▶ _WORK INSTRUCTIONS_
Arrange every one of the lines below as a Markdown table with the columns Row and Line. Give each line its row number and leave out the blank lines.

[Stored items from a collection]
---

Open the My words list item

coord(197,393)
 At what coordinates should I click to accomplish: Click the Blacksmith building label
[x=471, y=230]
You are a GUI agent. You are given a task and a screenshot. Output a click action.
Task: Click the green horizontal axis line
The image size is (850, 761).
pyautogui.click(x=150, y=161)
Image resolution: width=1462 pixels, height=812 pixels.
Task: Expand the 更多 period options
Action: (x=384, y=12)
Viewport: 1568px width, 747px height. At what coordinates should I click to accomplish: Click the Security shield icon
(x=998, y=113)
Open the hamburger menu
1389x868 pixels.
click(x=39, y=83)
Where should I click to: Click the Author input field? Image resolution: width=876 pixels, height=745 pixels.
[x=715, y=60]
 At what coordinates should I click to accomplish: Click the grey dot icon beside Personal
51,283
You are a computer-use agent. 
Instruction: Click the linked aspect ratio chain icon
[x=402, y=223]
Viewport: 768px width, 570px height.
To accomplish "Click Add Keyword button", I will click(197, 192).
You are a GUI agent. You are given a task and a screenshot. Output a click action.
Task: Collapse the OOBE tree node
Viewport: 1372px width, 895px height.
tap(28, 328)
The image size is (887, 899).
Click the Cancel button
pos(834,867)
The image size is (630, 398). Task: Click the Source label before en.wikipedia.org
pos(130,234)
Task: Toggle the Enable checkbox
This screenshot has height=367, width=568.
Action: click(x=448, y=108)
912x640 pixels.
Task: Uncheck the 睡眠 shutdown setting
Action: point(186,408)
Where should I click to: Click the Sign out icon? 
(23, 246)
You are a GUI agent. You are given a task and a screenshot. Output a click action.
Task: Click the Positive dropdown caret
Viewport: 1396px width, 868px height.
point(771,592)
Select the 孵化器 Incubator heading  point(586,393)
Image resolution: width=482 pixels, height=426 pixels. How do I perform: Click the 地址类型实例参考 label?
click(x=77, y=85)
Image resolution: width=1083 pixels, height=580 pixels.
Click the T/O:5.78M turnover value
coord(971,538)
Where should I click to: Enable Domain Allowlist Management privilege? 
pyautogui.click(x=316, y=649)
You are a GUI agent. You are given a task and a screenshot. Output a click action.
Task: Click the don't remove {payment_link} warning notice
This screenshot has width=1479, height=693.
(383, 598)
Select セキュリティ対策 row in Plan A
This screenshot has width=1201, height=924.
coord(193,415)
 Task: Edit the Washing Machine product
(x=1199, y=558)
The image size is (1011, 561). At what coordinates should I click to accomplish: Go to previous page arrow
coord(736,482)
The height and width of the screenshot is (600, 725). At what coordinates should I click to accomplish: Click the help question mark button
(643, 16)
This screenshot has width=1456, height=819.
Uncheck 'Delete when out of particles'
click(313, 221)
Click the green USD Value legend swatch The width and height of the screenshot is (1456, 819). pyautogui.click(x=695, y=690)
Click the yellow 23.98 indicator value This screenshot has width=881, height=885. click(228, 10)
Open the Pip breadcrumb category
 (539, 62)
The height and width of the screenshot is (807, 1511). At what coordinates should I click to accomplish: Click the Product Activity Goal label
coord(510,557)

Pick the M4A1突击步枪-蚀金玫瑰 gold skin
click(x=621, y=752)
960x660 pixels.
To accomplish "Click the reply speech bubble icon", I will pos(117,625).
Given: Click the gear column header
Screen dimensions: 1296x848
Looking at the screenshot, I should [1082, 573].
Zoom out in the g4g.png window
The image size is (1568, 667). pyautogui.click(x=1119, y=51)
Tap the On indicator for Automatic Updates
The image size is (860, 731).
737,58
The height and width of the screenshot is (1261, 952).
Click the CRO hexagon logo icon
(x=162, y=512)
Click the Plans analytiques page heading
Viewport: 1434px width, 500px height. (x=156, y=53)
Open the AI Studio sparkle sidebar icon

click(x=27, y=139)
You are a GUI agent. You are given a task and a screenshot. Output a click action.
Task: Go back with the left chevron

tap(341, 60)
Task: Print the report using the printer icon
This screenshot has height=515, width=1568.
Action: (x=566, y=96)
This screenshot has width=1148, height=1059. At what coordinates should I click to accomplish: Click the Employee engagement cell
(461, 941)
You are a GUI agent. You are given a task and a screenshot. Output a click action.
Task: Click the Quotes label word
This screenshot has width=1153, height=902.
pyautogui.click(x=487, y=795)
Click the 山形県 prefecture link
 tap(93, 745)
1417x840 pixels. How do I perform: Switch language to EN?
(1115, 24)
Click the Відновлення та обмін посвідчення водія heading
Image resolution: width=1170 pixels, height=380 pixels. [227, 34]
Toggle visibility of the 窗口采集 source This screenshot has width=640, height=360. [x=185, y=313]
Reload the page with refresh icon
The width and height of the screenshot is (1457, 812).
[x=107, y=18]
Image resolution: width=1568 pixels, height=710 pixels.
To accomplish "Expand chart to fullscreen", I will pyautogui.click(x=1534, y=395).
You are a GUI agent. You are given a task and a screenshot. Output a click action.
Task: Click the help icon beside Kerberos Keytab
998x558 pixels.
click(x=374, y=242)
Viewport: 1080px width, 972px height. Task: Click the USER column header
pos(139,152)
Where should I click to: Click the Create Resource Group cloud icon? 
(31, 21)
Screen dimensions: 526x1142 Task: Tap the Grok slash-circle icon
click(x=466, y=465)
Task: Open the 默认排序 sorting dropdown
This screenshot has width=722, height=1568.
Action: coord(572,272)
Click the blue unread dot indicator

---

▶ _RESPONSE FOR THIS EXERCISE_
| Row | Line |
|---|---|
| 1 | Open the My words list item |
| 2 | coord(197,393) |
| 3 |  At what coordinates should I click to accomplish: Click the Blacksmith building label |
| 4 | [x=471, y=230] |
| 5 | You are a GUI agent. You are given a task and a screenshot. Output a click action. |
| 6 | Task: Click the green horizontal axis line |
| 7 | The image size is (850, 761). |
| 8 | pyautogui.click(x=150, y=161) |
| 9 | Image resolution: width=1462 pixels, height=812 pixels. |
| 10 | Task: Expand the 更多 period options |
| 11 | Action: (x=384, y=12) |
| 12 | Viewport: 1568px width, 747px height. At what coordinates should I click to accomplish: Click the Security shield icon |
| 13 | (x=998, y=113) |
| 14 | Open the hamburger menu |
| 15 | 1389x868 pixels. |
| 16 | click(x=39, y=83) |
| 17 | Where should I click to: Click the Author input field? Image resolution: width=876 pixels, height=745 pixels. |
| 18 | [x=715, y=60] |
| 19 |  At what coordinates should I click to accomplish: Click the grey dot icon beside Personal |
| 20 | 51,283 |
| 21 | You are a computer-use agent.  |
| 22 | Instruction: Click the linked aspect ratio chain icon |
| 23 | [x=402, y=223] |
| 24 | Viewport: 768px width, 570px height. |
| 25 | To accomplish "Click Add Keyword button", I will click(197, 192). |
| 26 | You are a GUI agent. You are given a task and a screenshot. Output a click action. |
| 27 | Task: Collapse the OOBE tree node |
| 28 | Viewport: 1372px width, 895px height. |
| 29 | tap(28, 328) |
| 30 | The image size is (887, 899). |
| 31 | Click the Cancel button |
| 32 | pos(834,867) |
| 33 | The image size is (630, 398). Task: Click the Source label before en.wikipedia.org |
| 34 | pos(130,234) |
| 35 | Task: Toggle the Enable checkbox |
| 36 | This screenshot has height=367, width=568. |
| 37 | Action: click(x=448, y=108) |
| 38 | 912x640 pixels. |
| 39 | Task: Uncheck the 睡眠 shutdown setting |
| 40 | Action: point(186,408) |
| 41 | Where should I click to: Click the Sign out icon?  |
| 42 | (23, 246) |
| 43 | You are a GUI agent. You are given a task and a screenshot. Output a click action. |
| 44 | Task: Click the Positive dropdown caret |
| 45 | Viewport: 1396px width, 868px height. |
| 46 | point(771,592) |
| 47 | Select the 孵化器 Incubator heading  point(586,393) |
| 48 | Image resolution: width=482 pixels, height=426 pixels. How do I perform: Click the 地址类型实例参考 label? |
| 49 | click(x=77, y=85) |
| 50 | Image resolution: width=1083 pixels, height=580 pixels. |
| 51 | Click the T/O:5.78M turnover value |
| 52 | coord(971,538) |
| 53 | Where should I click to: Enable Domain Allowlist Management privilege?  |
| 54 | pyautogui.click(x=316, y=649) |
| 55 | You are a GUI agent. You are given a task and a screenshot. Output a click action. |
| 56 | Task: Click the don't remove {payment_link} warning notice |
| 57 | This screenshot has width=1479, height=693. |
| 58 | (383, 598) |
| 59 | Select セキュリティ対策 row in Plan A |
| 60 | This screenshot has width=1201, height=924. |
| 61 | coord(193,415) |
| 62 |  Task: Edit the Washing Machine product |
| 63 | (x=1199, y=558) |
| 64 | The image size is (1011, 561). At what coordinates should I click to accomplish: Go to previous page arrow |
| 65 | coord(736,482) |
| 66 | The height and width of the screenshot is (600, 725). At what coordinates should I click to accomplish: Click the help question mark button |
| 67 | (643, 16) |
| 68 | This screenshot has width=1456, height=819. |
| 69 | Uncheck 'Delete when out of particles' |
| 70 | click(313, 221) |
| 71 | Click the green USD Value legend swatch The width and height of the screenshot is (1456, 819). pyautogui.click(x=695, y=690) |
| 72 | Click the yellow 23.98 indicator value This screenshot has width=881, height=885. click(228, 10) |
| 73 | Open the Pip breadcrumb category |
| 74 |  (539, 62) |
| 75 | The height and width of the screenshot is (807, 1511). At what coordinates should I click to accomplish: Click the Product Activity Goal label |
| 76 | coord(510,557) |
| 77 | Pick the M4A1突击步枪-蚀金玫瑰 gold skin |
| 78 | click(x=621, y=752) |
| 79 | 960x660 pixels. |
| 80 | To accomplish "Click the reply speech bubble icon", I will pos(117,625). |
| 81 | Given: Click the gear column header |
| 82 | Screen dimensions: 1296x848 |
| 83 | Looking at the screenshot, I should [1082, 573]. |
| 84 | Zoom out in the g4g.png window |
| 85 | The image size is (1568, 667). pyautogui.click(x=1119, y=51) |
| 86 | Tap the On indicator for Automatic Updates |
| 87 | The image size is (860, 731). |
| 88 | 737,58 |
| 89 | The height and width of the screenshot is (1261, 952). |
| 90 | Click the CRO hexagon logo icon |
| 91 | (x=162, y=512) |
| 92 | Click the Plans analytiques page heading |
| 93 | Viewport: 1434px width, 500px height. (x=156, y=53) |
| 94 | Open the AI Studio sparkle sidebar icon |
| 95 | click(x=27, y=139) |
| 96 | You are a GUI agent. You are given a task and a screenshot. Output a click action. |
| 97 | Task: Go back with the left chevron |
| 98 | tap(341, 60) |
| 99 | Task: Print the report using the printer icon |
| 100 | This screenshot has height=515, width=1568. |
| 101 | Action: (x=566, y=96) |
| 102 | This screenshot has width=1148, height=1059. At what coordinates should I click to accomplish: Click the Employee engagement cell |
| 103 | (461, 941) |
| 104 | You are a GUI agent. You are given a task and a screenshot. Output a click action. |
| 105 | Task: Click the Quotes label word |
| 106 | This screenshot has width=1153, height=902. |
| 107 | pyautogui.click(x=487, y=795) |
| 108 | Click the 山形県 prefecture link |
| 109 |  tap(93, 745) |
| 110 | 1417x840 pixels. How do I perform: Switch language to EN? |
| 111 | (1115, 24) |
| 112 | Click the Відновлення та обмін посвідчення водія heading |
| 113 | Image resolution: width=1170 pixels, height=380 pixels. [227, 34] |
| 114 | Toggle visibility of the 窗口采集 source This screenshot has width=640, height=360. [x=185, y=313] |
| 115 | Reload the page with refresh icon |
| 116 | The width and height of the screenshot is (1457, 812). |
| 117 | [x=107, y=18] |
| 118 | Image resolution: width=1568 pixels, height=710 pixels. |
| 119 | To accomplish "Expand chart to fullscreen", I will pyautogui.click(x=1534, y=395). |
| 120 | You are a GUI agent. You are given a task and a screenshot. Output a click action. |
| 121 | Task: Click the help icon beside Kerberos Keytab |
| 122 | 998x558 pixels. |
| 123 | click(x=374, y=242) |
| 124 | Viewport: 1080px width, 972px height. Task: Click the USER column header |
| 125 | pos(139,152) |
| 126 | Where should I click to: Click the Create Resource Group cloud icon?  |
| 127 | (31, 21) |
| 128 | Screen dimensions: 526x1142 Task: Tap the Grok slash-circle icon |
| 129 | click(x=466, y=465) |
| 130 | Task: Open the 默认排序 sorting dropdown |
| 131 | This screenshot has width=722, height=1568. |
| 132 | Action: coord(572,272) |
| 133 | Click the blue unread dot indicator |